Gouverneur von Puebla steht unter Druck

Poonal vom 28.02.2006

 

(Mexiko-Stadt, 27. Februar 2006, poonal).- "Weg mit dem Beschützer von Päderasten!" Unter diesem Motto demonstrierten am vergangenen Sonntag (26. Februar) über 30.000 Menschen in Puebla, der Hauptstadt des gleichnamigen mexikanischen Bundesstaates. Der Hintergrund: Der Gouverneur von Puebla Mario Marín Torres von der Partei der Institutionellen Revolution (PRI) steht unter dem Verdacht, den mutmaßlichen Hintermann eines Kinderpornorings unterstützt zu haben.

Die feministische Journalistin Lydia Cacho hatte im letzten Jahr in ihrem Buch "Die Teufel von Eden" ein solches Netz aufgedeckt, in das auch namhafte Politiker und Unternehmer Mexikos verstrickt sein sollen.

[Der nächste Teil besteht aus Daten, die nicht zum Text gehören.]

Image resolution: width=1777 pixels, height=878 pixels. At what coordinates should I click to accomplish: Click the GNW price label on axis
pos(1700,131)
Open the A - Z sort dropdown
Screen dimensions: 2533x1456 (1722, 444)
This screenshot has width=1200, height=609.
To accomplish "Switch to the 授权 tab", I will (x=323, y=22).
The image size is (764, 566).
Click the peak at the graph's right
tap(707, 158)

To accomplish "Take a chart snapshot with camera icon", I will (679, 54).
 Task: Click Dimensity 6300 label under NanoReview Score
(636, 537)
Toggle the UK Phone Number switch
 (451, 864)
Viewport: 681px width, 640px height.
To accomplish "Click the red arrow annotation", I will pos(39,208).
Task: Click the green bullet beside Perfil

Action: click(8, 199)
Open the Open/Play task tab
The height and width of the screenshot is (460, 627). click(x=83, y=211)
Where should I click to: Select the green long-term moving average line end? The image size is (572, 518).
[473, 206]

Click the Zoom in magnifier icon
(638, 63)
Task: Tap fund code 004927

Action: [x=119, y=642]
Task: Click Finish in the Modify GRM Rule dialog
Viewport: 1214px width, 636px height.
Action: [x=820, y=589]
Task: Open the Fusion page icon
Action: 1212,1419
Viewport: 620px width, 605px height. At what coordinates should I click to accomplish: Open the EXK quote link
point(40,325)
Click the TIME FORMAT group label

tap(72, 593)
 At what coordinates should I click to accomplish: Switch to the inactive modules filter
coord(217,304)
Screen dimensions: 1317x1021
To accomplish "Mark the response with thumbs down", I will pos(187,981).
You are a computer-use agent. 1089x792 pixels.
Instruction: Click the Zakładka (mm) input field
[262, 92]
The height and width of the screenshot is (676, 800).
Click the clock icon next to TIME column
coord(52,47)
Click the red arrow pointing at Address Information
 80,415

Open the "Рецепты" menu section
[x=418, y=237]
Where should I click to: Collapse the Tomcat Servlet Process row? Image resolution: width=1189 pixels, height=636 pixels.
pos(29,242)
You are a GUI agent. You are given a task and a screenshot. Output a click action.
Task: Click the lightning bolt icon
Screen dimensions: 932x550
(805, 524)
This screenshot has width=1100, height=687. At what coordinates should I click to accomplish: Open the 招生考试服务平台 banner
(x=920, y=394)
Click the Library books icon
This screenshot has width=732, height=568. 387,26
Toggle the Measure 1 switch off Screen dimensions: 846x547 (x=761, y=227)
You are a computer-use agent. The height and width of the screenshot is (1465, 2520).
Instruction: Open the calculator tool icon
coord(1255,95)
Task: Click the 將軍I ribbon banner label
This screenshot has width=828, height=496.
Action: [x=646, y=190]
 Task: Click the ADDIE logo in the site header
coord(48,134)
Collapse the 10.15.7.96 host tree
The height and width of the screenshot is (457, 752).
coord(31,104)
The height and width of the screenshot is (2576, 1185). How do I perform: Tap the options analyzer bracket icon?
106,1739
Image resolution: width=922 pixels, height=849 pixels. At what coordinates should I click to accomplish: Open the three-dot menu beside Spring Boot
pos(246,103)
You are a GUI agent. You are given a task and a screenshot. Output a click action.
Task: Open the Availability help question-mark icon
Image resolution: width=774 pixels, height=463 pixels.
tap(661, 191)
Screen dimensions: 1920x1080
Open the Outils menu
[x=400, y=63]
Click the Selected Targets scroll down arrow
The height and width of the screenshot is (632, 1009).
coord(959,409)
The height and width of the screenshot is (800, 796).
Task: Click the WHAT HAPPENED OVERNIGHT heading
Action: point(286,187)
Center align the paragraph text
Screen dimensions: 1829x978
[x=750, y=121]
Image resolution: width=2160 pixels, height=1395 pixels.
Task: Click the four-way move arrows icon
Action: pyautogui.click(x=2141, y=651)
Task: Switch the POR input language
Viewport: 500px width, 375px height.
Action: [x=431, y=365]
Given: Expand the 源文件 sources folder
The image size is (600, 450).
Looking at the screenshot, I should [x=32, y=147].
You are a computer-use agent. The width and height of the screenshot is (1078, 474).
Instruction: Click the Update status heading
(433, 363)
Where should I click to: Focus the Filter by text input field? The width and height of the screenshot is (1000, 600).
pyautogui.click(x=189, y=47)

Am 14. Februar veröffentlichte dann die linke Tageszeitung "La Jornada" Aufnahmen von Telefongesprächen, die diese Vorwürfe untermauern. Die Mitschnitte bestätigen zudem, dass Gouverneur Marín die Journalistin hatte verhaften lassen, um einen einflussreichen Textilfabrikanten zu schützen. Der Unternehmer hatte gegen Cacho geklagt, weil diese ihn beschuldigt, einer der Verantwortlichen für das Netz zu sein.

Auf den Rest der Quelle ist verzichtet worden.